TASK TO COMPLETE
Every line of the data below that holds the string "accomplish" needs to be reported.

[Saved data entries]
• • • • • • •

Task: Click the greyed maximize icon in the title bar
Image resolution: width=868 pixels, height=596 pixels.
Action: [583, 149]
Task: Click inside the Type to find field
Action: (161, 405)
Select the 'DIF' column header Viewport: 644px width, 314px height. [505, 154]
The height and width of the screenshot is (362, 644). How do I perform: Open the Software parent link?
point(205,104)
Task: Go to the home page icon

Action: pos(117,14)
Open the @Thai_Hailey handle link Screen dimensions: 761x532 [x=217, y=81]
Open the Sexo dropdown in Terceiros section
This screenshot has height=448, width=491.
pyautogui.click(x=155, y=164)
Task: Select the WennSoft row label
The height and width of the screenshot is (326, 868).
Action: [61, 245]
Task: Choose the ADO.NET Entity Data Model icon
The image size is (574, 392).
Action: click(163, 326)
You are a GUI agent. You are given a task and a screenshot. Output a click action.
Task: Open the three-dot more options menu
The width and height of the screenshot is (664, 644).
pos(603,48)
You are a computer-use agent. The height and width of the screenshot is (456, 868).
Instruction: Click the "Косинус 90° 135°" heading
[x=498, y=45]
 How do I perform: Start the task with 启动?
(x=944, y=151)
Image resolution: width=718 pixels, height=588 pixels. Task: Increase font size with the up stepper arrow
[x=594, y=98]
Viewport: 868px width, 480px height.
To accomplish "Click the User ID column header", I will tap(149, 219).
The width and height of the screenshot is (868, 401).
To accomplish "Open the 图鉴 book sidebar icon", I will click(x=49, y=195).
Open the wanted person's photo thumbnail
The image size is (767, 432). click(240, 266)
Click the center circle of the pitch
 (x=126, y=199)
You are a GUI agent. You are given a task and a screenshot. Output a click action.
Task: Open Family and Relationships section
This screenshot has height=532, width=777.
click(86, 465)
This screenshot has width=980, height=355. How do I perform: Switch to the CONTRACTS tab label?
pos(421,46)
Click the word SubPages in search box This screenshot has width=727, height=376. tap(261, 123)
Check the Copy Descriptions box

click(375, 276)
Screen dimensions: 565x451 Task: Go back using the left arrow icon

• • • • • • •

REPLY TO THE TASK
To accomplish "Click the User ID column header", I will tap(149, 219).
To accomplish "Open the 图鉴 book sidebar icon", I will click(x=49, y=195).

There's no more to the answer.